• Reading passage:
━━━━━━━━━━━━━━━━
As for the martian question, GDP has slowly increased over civilization's history as we've extracted goods not from other planets, but our own, crafted them and exchanged them with one another. The first good would be food, eventually precious stones, then metals. The rapid increases over the past couple hundred years were due to our ability to extract not just objects, but energy from the planet's non-renewable resources. Starting with coal, then oil and uranium.... This increase of energy has allowed machines to do what would have taken the labour of thousands, increasing the margin of profit on a sale. These goods have a nominal cost in some cases no cost) compared to the sale price, and this difference, no matter the resource, has been the driver in economic growth. More recently borrowing with what looks more and more like never repaying, has been the driver.
By JonC (registered) | Posted September 03, 2009 at 13:26:16
From grassroots' link, you may want to specifically skip to this slide http://www.youtube.com/watch?v=3ffRvpPa9...
I knew inflation was altered, but I didn't realize it was that off.
By z jones (registered) | Posted September 04, 2009 at 09:58:42
Awww, A Smith has a sock puppet. How cute.
By A Smith (anonymous) | Posted September 04, 2009 at 15:27:40
JonC >> you have just argued in favour of governments borrowing money to increase GDP, as in his world, at a bare minimum there is no negative effect, as the net sum is zero.
Let's take this slow...
1) Within the world, the amount of net debt is zero. This is because, for every dollar loaned out, there is a person who is being paid back.
2) Loans do NOT create GDP out of thin air. For example, if I loan you a million dollars and you start a software company that goes bankrupt, you will have been responsible for destroying wealth.
In contrast, if I had loaned that same million to someone who runs a profitable software company, I will get paid back with interest.
In the first scenario, the issued debt delivers a bad result, because it's deployment results in products that cost more to make than people are willing to buy them for. In the second case, the issued debt has been a success, because the company can produce a product for less than the value consumers place on it.
3) Governments do not have to make a profit. This means they can invest in projects that cost more than they deliver in benefits and they never have to declare bankruptcy.
>> The issue that has arisen from being a debt owing society is that GDP is a measure of consumption, and we can all consume a little more because of all the money being lent out.
━━━━━━━━━━━━━━━━
• Material supplied:
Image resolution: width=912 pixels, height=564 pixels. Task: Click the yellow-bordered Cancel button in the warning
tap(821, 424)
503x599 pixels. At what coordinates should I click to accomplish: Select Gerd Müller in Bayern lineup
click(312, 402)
━━━━━━━━━━━━━━━━
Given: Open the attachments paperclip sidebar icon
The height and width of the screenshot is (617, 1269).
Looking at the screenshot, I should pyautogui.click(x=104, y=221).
━━━━━━━━━━━━━━━━
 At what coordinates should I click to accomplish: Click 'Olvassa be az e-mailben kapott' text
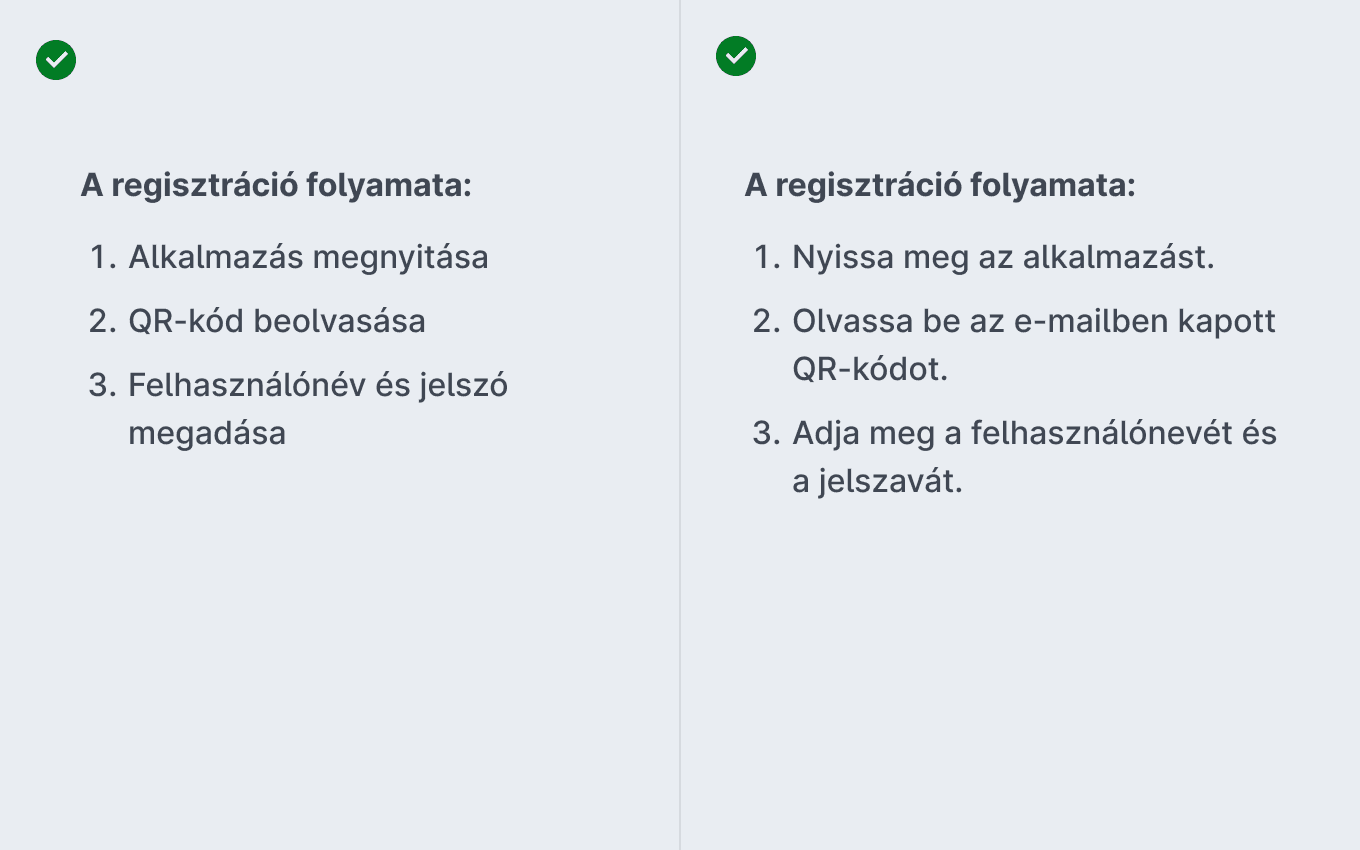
━━━━━━━━━━━━━━━━
• Instructions:
1/ Answer these about the discussion of GDP and debt, one line each:
(a) In what order are food, metals and precious stones given as goods?
(b) According to A Smith, what happens when the million dollars goes to someone who runs a profitable software company?
(c) What does A Smith say governments do not have to make?
2/ In the discussion of GDP and debt, recast the paragraph beginning "In the first scenario" as a two-item list that keeps its main facts.

• Answers by item:
1/
(a) Food first, then precious stones, then metals.
(b) The lender gets paid back with interest.
(c) A profit.

2/
- First scenario: the debt delivers a bad result because it produces goods that cost more to make than people will pay for them.
- Second scenario: the debt succeeds because the company makes a product for less than the value consumers place on it.